Sur la bande côtière les rivières, nombreuses, permettent de pénétrer en canoë dans la jungle épaisse mais il n’y a aucune route. Seuls une quinzaine d’aérodromes permettent de se déplacer sur toute la côte.
Les Gunas ne pratiquent pas la propriété terrienne, ils ne peuvent qu’être propriétaire des cocotiers qui poussent sur une terre.
Pour naviguer aux San Blas il faut s’acquitter d’un paiement au Congresso, gouvernement Guna : 60$ pour le bateau et 2 adultes, soit, on comprend.
Ensuite à chaque île, un Guna vous demande aussi 10$, voire 15$ à Ustupu, pour le mouillage malgré le premier paiement au congresso ! En général il donne un reçu officiel, mais parfois pas moyen de l’obtenir…

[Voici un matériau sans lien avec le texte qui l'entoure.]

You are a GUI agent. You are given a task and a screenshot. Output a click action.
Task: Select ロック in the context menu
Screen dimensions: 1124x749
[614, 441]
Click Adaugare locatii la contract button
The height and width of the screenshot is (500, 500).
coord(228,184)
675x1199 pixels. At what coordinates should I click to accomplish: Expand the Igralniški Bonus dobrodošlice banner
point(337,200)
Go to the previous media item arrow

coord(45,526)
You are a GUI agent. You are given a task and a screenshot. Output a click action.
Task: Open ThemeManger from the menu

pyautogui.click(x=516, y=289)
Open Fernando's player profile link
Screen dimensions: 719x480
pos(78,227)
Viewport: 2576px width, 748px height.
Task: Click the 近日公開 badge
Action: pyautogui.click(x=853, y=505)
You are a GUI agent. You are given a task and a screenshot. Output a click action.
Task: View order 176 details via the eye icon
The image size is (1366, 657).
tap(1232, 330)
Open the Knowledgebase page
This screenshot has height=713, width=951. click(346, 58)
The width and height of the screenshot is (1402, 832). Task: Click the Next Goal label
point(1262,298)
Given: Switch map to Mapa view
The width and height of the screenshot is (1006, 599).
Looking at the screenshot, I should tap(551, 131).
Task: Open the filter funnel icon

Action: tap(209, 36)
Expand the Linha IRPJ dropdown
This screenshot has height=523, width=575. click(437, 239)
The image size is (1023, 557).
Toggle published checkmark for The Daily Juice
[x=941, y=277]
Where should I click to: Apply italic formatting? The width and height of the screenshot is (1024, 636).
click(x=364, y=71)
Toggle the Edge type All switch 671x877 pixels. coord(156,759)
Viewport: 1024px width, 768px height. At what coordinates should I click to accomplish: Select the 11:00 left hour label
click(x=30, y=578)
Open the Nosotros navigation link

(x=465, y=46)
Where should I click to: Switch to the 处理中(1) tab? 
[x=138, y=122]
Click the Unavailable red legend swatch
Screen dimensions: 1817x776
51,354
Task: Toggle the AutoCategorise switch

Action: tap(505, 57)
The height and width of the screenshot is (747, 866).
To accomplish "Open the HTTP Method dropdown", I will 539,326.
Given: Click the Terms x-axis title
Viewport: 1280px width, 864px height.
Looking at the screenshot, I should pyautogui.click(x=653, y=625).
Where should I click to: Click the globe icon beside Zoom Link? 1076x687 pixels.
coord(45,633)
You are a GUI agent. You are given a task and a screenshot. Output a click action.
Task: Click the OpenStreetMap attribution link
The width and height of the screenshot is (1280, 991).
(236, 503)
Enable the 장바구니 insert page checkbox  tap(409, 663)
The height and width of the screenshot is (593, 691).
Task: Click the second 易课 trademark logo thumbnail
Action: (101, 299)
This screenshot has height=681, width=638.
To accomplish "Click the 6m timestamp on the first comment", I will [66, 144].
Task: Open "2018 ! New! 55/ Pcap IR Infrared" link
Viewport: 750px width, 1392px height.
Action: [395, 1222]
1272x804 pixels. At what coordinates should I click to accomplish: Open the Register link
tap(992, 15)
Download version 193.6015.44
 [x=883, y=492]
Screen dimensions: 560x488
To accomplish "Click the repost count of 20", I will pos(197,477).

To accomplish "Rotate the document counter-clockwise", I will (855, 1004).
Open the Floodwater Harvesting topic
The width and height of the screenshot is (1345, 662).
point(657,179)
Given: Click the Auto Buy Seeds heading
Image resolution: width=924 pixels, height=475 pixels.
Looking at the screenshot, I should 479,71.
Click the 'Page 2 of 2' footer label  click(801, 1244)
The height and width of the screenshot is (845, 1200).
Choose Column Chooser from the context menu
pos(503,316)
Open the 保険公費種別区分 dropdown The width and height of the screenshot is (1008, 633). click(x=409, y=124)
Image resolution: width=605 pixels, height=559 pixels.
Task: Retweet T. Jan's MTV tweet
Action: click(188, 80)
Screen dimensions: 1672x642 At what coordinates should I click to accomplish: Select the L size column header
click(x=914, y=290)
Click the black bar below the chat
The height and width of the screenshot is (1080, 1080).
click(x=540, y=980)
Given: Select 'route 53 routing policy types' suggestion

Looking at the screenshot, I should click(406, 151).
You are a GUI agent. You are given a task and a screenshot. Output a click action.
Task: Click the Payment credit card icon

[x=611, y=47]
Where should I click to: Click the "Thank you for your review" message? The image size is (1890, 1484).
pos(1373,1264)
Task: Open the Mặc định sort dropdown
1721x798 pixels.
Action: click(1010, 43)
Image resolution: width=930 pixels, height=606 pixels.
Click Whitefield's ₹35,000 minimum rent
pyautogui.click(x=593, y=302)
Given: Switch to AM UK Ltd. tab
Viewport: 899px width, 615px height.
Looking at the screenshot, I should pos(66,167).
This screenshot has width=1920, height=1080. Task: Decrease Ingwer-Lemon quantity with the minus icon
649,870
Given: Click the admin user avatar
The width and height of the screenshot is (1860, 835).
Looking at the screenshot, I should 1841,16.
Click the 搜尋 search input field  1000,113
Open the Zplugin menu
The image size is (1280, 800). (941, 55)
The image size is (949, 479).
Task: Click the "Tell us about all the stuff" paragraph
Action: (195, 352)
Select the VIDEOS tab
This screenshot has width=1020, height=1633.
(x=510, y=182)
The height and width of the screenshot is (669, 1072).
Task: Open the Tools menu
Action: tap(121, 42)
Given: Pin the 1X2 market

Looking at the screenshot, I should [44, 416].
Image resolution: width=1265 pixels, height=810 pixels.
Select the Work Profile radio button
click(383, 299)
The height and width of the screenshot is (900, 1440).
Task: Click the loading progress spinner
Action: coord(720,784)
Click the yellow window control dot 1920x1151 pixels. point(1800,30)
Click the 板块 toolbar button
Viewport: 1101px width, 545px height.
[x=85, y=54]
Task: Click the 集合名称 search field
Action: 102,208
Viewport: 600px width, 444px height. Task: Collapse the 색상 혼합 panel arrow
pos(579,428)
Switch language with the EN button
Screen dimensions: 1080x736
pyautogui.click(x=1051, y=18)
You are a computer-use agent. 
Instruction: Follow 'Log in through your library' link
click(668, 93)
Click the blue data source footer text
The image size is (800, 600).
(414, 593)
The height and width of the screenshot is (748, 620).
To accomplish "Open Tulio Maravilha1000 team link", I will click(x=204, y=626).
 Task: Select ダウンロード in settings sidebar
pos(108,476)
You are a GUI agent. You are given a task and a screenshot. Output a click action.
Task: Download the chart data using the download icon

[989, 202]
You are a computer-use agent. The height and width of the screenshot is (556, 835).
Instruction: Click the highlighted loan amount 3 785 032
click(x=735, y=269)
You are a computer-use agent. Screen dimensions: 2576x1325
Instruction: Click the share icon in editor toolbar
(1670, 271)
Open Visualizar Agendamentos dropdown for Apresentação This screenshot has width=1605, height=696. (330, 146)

En règle générale les Gunas rencontrés dans les îles habitées ne sont pas souriants, répondent peu à nos bonjours, sauf les nombreux (très nombreux…) enfants. On a du mal à communiquer. L’échange se limite à récupérer le « droit de visite » !
Les pêcheurs sont les plus accessibles, ils disent spontanément bonjour, proposent du poisson mais sans insister du tout, cool.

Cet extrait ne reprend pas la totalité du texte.